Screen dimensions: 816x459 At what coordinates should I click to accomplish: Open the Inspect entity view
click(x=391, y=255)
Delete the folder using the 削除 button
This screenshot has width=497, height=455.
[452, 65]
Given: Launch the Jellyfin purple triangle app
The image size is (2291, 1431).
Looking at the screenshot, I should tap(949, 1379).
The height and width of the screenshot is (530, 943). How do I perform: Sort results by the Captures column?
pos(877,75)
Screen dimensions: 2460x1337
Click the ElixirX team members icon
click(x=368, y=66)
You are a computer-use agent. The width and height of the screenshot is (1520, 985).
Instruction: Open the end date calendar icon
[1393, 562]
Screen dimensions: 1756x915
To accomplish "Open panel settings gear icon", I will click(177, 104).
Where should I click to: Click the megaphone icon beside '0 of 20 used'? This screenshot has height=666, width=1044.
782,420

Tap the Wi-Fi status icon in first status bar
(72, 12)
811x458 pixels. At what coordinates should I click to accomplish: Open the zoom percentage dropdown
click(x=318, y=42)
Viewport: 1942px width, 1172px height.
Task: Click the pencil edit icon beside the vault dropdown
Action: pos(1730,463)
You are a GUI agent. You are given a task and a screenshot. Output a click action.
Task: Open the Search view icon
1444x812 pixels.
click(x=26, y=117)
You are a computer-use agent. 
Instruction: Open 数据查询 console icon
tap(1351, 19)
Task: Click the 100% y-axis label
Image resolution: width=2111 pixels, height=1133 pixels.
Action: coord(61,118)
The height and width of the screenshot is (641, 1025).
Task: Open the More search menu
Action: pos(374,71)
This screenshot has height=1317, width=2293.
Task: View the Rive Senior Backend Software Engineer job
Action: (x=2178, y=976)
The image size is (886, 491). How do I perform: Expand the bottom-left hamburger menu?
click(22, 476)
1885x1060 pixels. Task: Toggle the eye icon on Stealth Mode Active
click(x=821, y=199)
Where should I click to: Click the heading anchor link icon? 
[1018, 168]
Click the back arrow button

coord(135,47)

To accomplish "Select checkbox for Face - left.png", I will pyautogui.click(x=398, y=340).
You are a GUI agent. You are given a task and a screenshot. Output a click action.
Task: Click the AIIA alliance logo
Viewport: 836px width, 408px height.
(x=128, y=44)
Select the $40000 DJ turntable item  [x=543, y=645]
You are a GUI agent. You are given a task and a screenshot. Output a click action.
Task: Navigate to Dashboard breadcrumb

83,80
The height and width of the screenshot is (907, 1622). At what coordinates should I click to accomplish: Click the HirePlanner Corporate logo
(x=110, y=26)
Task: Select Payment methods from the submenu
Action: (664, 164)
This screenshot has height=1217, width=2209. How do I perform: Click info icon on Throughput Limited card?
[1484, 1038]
· · · ·
WHAT TO PRODUCE: Write the records out once more. Change nothing.

PROBLEM SOLUTION:
Screen dimensions: 816x459 At what coordinates should I click to accomplish: Open the Inspect entity view
click(x=391, y=255)
Delete the folder using the 削除 button
This screenshot has width=497, height=455.
[452, 65]
Given: Launch the Jellyfin purple triangle app
The image size is (2291, 1431).
Looking at the screenshot, I should tap(949, 1379).
The height and width of the screenshot is (530, 943). How do I perform: Sort results by the Captures column?
pos(877,75)
Screen dimensions: 2460x1337
Click the ElixirX team members icon
click(x=368, y=66)
You are a computer-use agent. The width and height of the screenshot is (1520, 985).
Instruction: Open the end date calendar icon
[1393, 562]
Screen dimensions: 1756x915
To accomplish "Open panel settings gear icon", I will click(177, 104).
Where should I click to: Click the megaphone icon beside '0 of 20 used'? This screenshot has height=666, width=1044.
782,420

Tap the Wi-Fi status icon in first status bar
(72, 12)
811x458 pixels. At what coordinates should I click to accomplish: Open the zoom percentage dropdown
click(x=318, y=42)
Viewport: 1942px width, 1172px height.
Task: Click the pencil edit icon beside the vault dropdown
Action: pos(1730,463)
You are a GUI agent. You are given a task and a screenshot. Output a click action.
Task: Open the Search view icon
1444x812 pixels.
click(x=26, y=117)
You are a computer-use agent. 
Instruction: Open 数据查询 console icon
tap(1351, 19)
Task: Click the 100% y-axis label
Image resolution: width=2111 pixels, height=1133 pixels.
Action: coord(61,118)
The height and width of the screenshot is (641, 1025).
Task: Open the More search menu
Action: pos(374,71)
This screenshot has height=1317, width=2293.
Task: View the Rive Senior Backend Software Engineer job
Action: (x=2178, y=976)
The image size is (886, 491). How do I perform: Expand the bottom-left hamburger menu?
click(22, 476)
1885x1060 pixels. Task: Toggle the eye icon on Stealth Mode Active
click(x=821, y=199)
Where should I click to: Click the heading anchor link icon? 
[1018, 168]
Click the back arrow button

coord(135,47)

To accomplish "Select checkbox for Face - left.png", I will pyautogui.click(x=398, y=340).
You are a GUI agent. You are given a task and a screenshot. Output a click action.
Task: Click the AIIA alliance logo
Viewport: 836px width, 408px height.
(x=128, y=44)
Select the $40000 DJ turntable item  [x=543, y=645]
You are a GUI agent. You are given a task and a screenshot. Output a click action.
Task: Navigate to Dashboard breadcrumb

83,80
The height and width of the screenshot is (907, 1622). At what coordinates should I click to accomplish: Click the HirePlanner Corporate logo
(x=110, y=26)
Task: Select Payment methods from the submenu
Action: (664, 164)
This screenshot has height=1217, width=2209. How do I perform: Click info icon on Throughput Limited card?
[1484, 1038]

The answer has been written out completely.